Stephens at Thresher said the bigger problems would be posed to multiple grocers by the plans to ban secondary siting of alcohol alongside food.

"The grocers have done a great job in this area and it would be a much bigger challenge for them," he said.

But Beadles at the WSTA had a more pessimistic view of the future for all ­retailers with stores in England and ­Scotland.

He said: "From a trading perspective, businesses that are operating in both ­jurisdictions will need to offer a completely different business model. They're going to need different promotional plans and might even need different IT systems, separate marketing and separate deals with suppliers. It adds a whole range of complexity to business."

The new rules on merchandising are scheduled to come in from 2009 and would require stores to introduce "a specific display area" for alcohol.

Justice minister MacAskill said the Scottish government would "stop shops displaying beer all around the store or cross-merchandising wine in the pizza counter to entice impulse buyers to buy and drink more alcohol".

Beadles said abolishing links such as "mince pies with port at Christmas" was nonsensical. "The people attracted to that sort of promotion are not those that misuse alcohol.

"One of the key messages we have is that it's more reponsible to consume ­alcohol with food, so what is the logic there? Northern Ireland have had this for years and it makes no difference.

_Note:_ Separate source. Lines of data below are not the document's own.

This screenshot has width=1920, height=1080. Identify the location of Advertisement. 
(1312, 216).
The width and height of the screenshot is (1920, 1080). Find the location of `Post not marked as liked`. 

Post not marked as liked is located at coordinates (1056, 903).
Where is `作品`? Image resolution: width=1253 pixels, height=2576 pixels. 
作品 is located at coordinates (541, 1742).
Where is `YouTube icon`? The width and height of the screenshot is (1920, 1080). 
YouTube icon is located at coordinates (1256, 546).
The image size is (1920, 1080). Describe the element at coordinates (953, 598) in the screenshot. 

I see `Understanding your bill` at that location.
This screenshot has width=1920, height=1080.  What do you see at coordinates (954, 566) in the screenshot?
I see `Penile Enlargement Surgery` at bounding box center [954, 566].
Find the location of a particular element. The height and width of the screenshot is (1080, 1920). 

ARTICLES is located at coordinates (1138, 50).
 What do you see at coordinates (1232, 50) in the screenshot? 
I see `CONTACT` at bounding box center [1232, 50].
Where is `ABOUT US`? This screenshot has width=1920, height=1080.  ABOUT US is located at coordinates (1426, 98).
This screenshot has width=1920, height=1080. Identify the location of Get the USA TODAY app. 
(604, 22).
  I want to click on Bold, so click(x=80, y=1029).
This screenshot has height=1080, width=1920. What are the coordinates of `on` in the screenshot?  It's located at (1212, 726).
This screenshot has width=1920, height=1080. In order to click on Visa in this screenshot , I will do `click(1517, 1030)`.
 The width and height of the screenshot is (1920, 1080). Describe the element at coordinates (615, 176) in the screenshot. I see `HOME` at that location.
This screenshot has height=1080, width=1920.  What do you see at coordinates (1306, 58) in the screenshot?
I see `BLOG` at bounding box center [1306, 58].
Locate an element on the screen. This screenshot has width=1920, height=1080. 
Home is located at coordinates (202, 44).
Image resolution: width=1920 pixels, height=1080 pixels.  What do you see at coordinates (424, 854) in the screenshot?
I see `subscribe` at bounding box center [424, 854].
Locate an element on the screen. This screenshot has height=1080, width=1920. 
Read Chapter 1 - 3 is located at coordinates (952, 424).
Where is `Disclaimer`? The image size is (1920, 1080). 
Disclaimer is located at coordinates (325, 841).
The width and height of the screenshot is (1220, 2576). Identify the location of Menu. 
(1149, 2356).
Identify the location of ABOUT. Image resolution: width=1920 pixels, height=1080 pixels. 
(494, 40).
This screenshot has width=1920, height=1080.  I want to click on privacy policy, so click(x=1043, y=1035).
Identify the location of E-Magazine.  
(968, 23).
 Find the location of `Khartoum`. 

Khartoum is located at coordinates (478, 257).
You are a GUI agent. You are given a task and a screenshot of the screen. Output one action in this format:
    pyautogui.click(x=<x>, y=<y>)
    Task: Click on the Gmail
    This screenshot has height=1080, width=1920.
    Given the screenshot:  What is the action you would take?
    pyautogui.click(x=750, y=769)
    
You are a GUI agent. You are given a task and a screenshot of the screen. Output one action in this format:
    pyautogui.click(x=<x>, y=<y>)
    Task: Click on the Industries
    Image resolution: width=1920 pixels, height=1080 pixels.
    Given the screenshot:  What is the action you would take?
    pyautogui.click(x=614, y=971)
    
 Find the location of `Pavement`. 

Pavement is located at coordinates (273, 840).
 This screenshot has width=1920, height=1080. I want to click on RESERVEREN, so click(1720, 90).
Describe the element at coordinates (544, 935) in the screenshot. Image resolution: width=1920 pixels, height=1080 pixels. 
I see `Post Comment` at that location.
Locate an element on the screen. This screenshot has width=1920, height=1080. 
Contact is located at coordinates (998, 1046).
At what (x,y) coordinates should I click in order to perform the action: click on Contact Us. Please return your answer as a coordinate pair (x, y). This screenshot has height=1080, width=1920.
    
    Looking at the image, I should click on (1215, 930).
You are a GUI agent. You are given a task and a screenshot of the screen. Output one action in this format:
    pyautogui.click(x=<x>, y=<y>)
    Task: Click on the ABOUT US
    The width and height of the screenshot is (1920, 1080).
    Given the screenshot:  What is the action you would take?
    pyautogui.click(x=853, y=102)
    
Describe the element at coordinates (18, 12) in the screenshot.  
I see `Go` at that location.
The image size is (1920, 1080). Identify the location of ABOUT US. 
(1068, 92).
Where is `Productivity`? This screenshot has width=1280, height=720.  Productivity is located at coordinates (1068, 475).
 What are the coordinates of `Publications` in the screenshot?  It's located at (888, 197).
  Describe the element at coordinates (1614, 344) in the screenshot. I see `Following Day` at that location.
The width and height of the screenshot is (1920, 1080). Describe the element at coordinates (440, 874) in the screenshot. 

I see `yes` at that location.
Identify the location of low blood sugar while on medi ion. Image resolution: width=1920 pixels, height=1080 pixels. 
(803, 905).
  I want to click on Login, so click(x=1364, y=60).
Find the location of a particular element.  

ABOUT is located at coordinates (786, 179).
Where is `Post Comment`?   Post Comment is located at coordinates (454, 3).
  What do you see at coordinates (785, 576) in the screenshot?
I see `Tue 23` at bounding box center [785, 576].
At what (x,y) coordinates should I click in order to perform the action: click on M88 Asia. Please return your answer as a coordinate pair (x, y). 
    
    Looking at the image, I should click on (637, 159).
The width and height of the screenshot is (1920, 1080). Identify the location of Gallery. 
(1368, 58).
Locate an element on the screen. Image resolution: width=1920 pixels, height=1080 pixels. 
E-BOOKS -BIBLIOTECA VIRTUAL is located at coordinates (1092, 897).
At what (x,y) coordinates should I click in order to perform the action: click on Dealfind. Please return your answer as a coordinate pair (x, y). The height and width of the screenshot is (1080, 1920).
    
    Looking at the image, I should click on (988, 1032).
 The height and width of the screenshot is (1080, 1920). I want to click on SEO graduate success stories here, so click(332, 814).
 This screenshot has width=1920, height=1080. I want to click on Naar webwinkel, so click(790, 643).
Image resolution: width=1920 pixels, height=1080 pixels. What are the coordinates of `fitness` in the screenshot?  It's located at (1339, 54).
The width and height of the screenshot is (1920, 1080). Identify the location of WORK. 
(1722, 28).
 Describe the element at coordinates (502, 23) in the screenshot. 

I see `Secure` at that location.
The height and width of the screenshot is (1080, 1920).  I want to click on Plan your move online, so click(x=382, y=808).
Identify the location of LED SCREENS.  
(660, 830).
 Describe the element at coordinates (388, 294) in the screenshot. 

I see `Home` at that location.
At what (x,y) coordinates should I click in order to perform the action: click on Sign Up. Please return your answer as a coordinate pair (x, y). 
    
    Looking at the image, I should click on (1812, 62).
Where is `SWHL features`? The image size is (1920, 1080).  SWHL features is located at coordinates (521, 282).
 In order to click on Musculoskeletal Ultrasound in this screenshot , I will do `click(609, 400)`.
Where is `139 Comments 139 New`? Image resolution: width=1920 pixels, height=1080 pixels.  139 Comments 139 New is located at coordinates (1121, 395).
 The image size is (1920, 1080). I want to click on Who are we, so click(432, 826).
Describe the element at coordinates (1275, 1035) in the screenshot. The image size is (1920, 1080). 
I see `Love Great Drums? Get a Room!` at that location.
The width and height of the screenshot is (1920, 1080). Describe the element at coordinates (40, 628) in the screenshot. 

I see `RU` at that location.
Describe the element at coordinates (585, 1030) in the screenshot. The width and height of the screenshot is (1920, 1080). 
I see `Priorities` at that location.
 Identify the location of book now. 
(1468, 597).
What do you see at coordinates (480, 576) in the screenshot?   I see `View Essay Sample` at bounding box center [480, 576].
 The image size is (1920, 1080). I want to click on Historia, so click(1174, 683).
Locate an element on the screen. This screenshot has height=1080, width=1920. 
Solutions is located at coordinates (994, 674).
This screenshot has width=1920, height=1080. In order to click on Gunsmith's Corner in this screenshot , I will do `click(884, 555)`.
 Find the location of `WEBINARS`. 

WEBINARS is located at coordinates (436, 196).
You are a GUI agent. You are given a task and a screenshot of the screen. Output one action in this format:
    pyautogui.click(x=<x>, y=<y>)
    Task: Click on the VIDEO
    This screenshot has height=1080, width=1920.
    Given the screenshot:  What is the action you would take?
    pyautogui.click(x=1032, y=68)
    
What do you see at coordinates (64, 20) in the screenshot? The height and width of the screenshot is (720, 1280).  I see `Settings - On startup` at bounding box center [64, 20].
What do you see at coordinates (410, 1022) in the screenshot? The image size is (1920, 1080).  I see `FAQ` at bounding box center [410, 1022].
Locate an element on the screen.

"It might mean you can't put alcohol and a non-alcoholic product in the same fridge. All that means for a small retailer is that you'd have to buy a new fridge. It's not clear what the benefit is to anyone."

And even when all the operational difficulties have been scrutinised, there's a more fundamental issue at stake.

"Price issue is not key in driving alcohol misuse," said Beadles. "We clearly have one of the highest taxes on alcohol in Europe and the fact that countries with lower taxes don't have some of the problems we have indicates that pricing by itself is not the key issue."

And even if it was, banning multibuys could simply force retailers down other equally aggressive promotional routes.

"The only way will be to compete on a per unit price basis. All it leaves you with is pricing and discounting, so it could bring about precisely the opposite of what's intended."